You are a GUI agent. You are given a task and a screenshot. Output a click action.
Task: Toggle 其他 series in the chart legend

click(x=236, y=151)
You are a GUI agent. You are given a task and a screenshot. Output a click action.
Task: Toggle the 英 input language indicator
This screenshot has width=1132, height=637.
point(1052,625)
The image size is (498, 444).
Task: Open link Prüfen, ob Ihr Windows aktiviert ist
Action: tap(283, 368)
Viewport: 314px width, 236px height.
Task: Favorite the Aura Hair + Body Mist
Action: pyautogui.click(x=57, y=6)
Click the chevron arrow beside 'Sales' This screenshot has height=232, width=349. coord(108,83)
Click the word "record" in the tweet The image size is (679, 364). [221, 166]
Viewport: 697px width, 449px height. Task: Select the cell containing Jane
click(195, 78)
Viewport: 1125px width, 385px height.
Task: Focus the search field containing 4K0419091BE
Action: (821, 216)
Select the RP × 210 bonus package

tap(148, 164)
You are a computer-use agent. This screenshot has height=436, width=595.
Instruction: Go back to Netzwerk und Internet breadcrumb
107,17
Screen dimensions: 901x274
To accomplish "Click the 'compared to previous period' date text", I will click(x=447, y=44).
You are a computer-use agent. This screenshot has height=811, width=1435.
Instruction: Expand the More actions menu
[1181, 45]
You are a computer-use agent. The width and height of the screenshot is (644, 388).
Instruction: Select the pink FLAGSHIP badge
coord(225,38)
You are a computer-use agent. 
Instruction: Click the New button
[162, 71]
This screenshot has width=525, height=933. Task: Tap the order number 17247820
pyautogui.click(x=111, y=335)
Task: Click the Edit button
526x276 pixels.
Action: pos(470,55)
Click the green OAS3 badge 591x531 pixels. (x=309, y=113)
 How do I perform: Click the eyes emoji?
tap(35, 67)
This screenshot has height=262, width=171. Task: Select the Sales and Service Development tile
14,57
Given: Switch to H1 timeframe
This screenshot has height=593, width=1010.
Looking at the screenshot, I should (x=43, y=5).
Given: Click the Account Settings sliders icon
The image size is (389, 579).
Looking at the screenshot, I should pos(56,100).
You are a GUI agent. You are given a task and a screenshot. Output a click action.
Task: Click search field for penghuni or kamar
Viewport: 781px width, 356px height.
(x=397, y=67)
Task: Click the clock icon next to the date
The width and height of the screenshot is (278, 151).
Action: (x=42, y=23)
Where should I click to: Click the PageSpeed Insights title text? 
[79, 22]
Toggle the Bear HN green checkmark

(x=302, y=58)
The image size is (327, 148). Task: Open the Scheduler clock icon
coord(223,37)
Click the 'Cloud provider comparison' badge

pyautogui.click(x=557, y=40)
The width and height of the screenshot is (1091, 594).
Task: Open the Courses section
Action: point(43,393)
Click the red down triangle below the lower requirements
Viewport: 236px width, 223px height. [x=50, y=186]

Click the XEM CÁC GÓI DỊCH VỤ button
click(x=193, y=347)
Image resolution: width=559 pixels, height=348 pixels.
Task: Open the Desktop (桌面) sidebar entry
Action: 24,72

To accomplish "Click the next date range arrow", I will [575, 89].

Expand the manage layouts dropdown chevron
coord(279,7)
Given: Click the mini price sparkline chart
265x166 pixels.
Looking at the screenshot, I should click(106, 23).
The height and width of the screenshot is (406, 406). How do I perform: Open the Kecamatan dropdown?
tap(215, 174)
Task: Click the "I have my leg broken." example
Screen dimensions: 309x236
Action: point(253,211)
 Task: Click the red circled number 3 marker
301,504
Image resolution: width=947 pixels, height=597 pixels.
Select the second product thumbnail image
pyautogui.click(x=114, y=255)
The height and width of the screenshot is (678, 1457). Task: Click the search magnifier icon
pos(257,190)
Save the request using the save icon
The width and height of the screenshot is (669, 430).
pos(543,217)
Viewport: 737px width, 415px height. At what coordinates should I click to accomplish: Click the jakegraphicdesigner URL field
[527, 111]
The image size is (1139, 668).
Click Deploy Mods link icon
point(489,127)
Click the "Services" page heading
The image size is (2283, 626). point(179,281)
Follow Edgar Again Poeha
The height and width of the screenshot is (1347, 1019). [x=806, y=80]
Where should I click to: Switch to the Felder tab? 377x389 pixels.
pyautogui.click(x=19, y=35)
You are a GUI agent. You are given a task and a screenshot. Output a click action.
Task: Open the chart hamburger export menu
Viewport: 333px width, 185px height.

• WHAT IS ASKED:
Write out the whole listing above word for word, keeping every line as it stands.

• WRITTEN ANSWER:
You are a GUI agent. You are given a task and a screenshot. Output a click action.
Task: Toggle 其他 series in the chart legend

click(x=236, y=151)
You are a GUI agent. You are given a task and a screenshot. Output a click action.
Task: Toggle the 英 input language indicator
This screenshot has width=1132, height=637.
point(1052,625)
The image size is (498, 444).
Task: Open link Prüfen, ob Ihr Windows aktiviert ist
Action: tap(283, 368)
Viewport: 314px width, 236px height.
Task: Favorite the Aura Hair + Body Mist
Action: pyautogui.click(x=57, y=6)
Click the chevron arrow beside 'Sales' This screenshot has height=232, width=349. coord(108,83)
Click the word "record" in the tweet The image size is (679, 364). [221, 166]
Viewport: 697px width, 449px height. Task: Select the cell containing Jane
click(195, 78)
Viewport: 1125px width, 385px height.
Task: Focus the search field containing 4K0419091BE
Action: (821, 216)
Select the RP × 210 bonus package

tap(148, 164)
You are a computer-use agent. This screenshot has height=436, width=595.
Instruction: Go back to Netzwerk und Internet breadcrumb
107,17
Screen dimensions: 901x274
To accomplish "Click the 'compared to previous period' date text", I will click(x=447, y=44).
You are a computer-use agent. This screenshot has height=811, width=1435.
Instruction: Expand the More actions menu
[1181, 45]
You are a computer-use agent. The width and height of the screenshot is (644, 388).
Instruction: Select the pink FLAGSHIP badge
coord(225,38)
You are a computer-use agent. 
Instruction: Click the New button
[162, 71]
This screenshot has width=525, height=933. Task: Tap the order number 17247820
pyautogui.click(x=111, y=335)
Task: Click the Edit button
526x276 pixels.
Action: pos(470,55)
Click the green OAS3 badge 591x531 pixels. (x=309, y=113)
 How do I perform: Click the eyes emoji?
tap(35, 67)
This screenshot has height=262, width=171. Task: Select the Sales and Service Development tile
14,57
Given: Switch to H1 timeframe
This screenshot has height=593, width=1010.
Looking at the screenshot, I should (x=43, y=5).
Given: Click the Account Settings sliders icon
The image size is (389, 579).
Looking at the screenshot, I should pos(56,100).
You are a GUI agent. You are given a task and a screenshot. Output a click action.
Task: Click search field for penghuni or kamar
Viewport: 781px width, 356px height.
(x=397, y=67)
Task: Click the clock icon next to the date
The width and height of the screenshot is (278, 151).
Action: (x=42, y=23)
Where should I click to: Click the PageSpeed Insights title text? 
[79, 22]
Toggle the Bear HN green checkmark

(x=302, y=58)
The image size is (327, 148). Task: Open the Scheduler clock icon
coord(223,37)
Click the 'Cloud provider comparison' badge

pyautogui.click(x=557, y=40)
The width and height of the screenshot is (1091, 594).
Task: Open the Courses section
Action: point(43,393)
Click the red down triangle below the lower requirements
Viewport: 236px width, 223px height. [x=50, y=186]

Click the XEM CÁC GÓI DỊCH VỤ button
click(x=193, y=347)
Image resolution: width=559 pixels, height=348 pixels.
Task: Open the Desktop (桌面) sidebar entry
Action: 24,72

To accomplish "Click the next date range arrow", I will [575, 89].

Expand the manage layouts dropdown chevron
coord(279,7)
Given: Click the mini price sparkline chart
265x166 pixels.
Looking at the screenshot, I should click(106, 23).
The height and width of the screenshot is (406, 406). How do I perform: Open the Kecamatan dropdown?
tap(215, 174)
Task: Click the "I have my leg broken." example
Screen dimensions: 309x236
Action: point(253,211)
 Task: Click the red circled number 3 marker
301,504
Image resolution: width=947 pixels, height=597 pixels.
Select the second product thumbnail image
pyautogui.click(x=114, y=255)
The height and width of the screenshot is (678, 1457). Task: Click the search magnifier icon
pos(257,190)
Save the request using the save icon
The width and height of the screenshot is (669, 430).
pos(543,217)
Viewport: 737px width, 415px height. At what coordinates should I click to accomplish: Click the jakegraphicdesigner URL field
[527, 111]
The image size is (1139, 668).
Click Deploy Mods link icon
point(489,127)
Click the "Services" page heading
The image size is (2283, 626). point(179,281)
Follow Edgar Again Poeha
The height and width of the screenshot is (1347, 1019). [x=806, y=80]
Where should I click to: Switch to the Felder tab? 377x389 pixels.
pyautogui.click(x=19, y=35)
You are a GUI agent. You are given a task and a screenshot. Output a click action.
Task: Open the chart hamburger export menu
Viewport: 333px width, 185px height.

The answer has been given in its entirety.